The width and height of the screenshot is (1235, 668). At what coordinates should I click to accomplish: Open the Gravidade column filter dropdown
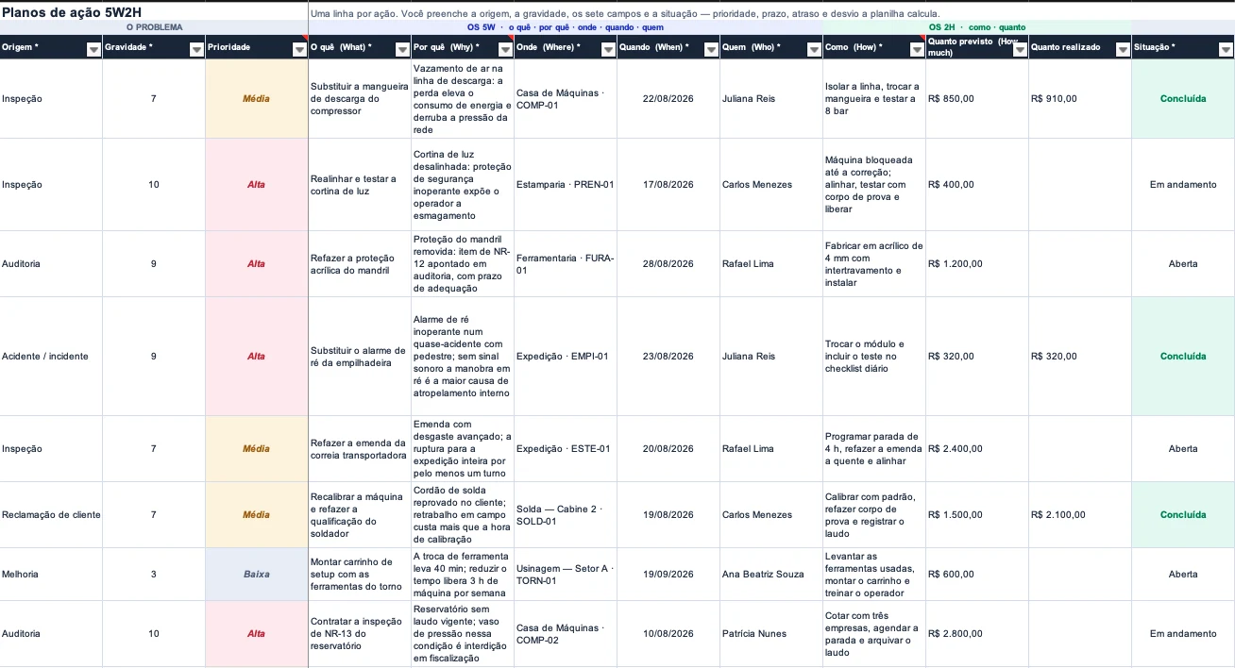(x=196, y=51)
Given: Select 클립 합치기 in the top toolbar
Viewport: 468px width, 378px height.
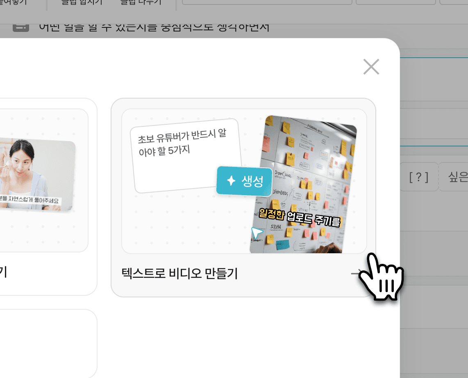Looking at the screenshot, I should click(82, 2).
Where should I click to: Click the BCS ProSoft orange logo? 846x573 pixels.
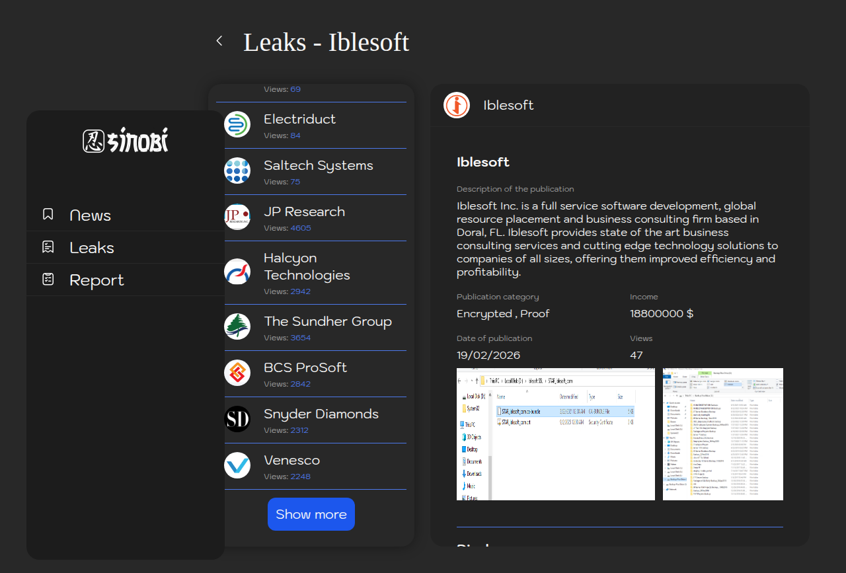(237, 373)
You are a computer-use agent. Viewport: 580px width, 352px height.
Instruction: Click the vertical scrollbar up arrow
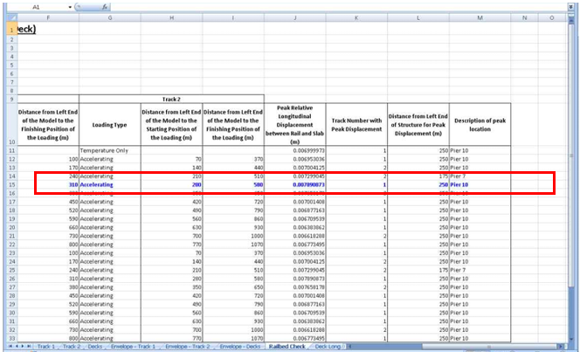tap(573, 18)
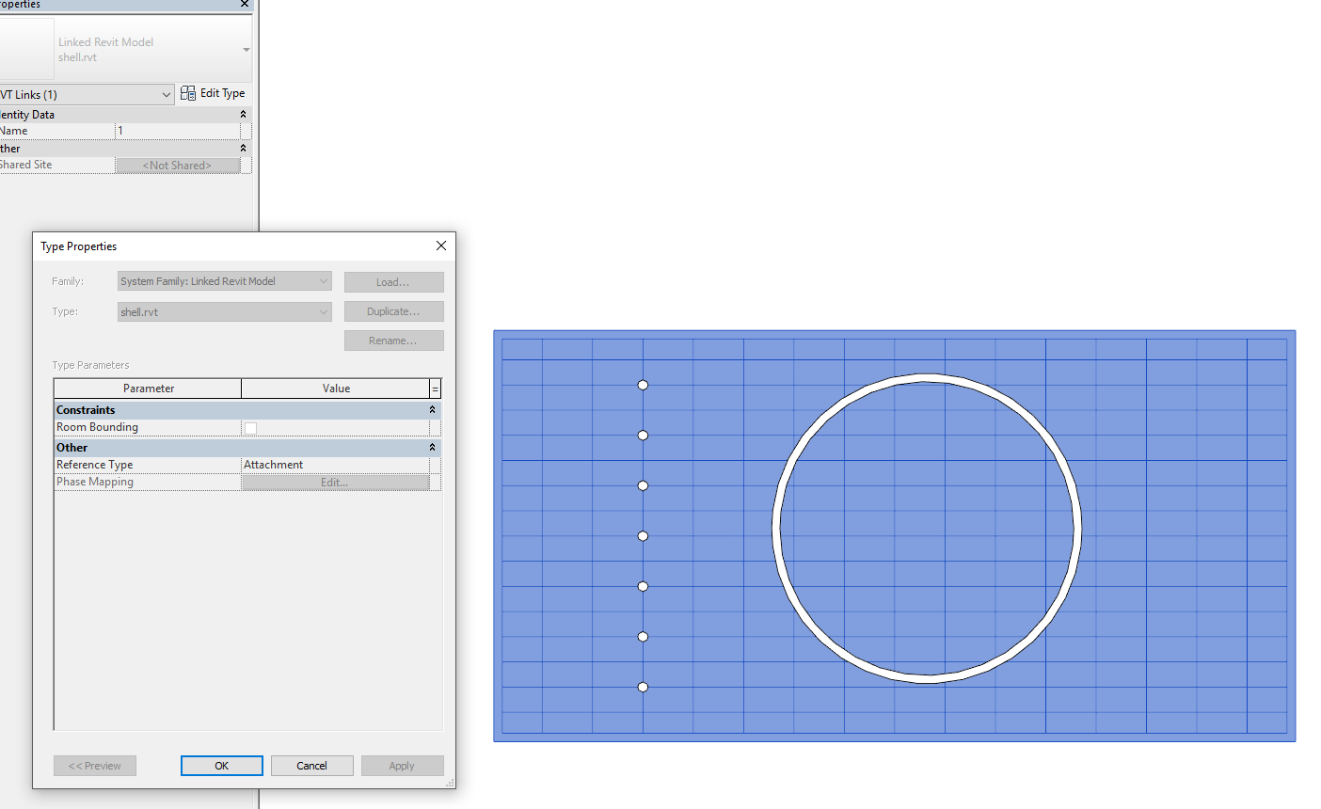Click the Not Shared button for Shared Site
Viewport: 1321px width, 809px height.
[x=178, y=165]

★ ★ ★

● **Try it**
Only the pictures may be dropped when you copy the data above; everything else stays exact.

● **Task response**
The width and height of the screenshot is (1235, 668). At what coordinates should I click to accomplish: Open the Gravidade column filter dropdown
(x=196, y=51)
Given: Select 클립 합치기 in the top toolbar
Viewport: 468px width, 378px height.
Looking at the screenshot, I should click(82, 2).
Where should I click to: Click the BCS ProSoft orange logo? 846x573 pixels.
(237, 373)
You are a computer-use agent. Viewport: 580px width, 352px height.
Instruction: Click the vertical scrollbar up arrow
tap(573, 18)
Click the Not Shared button for Shared Site
Viewport: 1321px width, 809px height.
[x=178, y=165]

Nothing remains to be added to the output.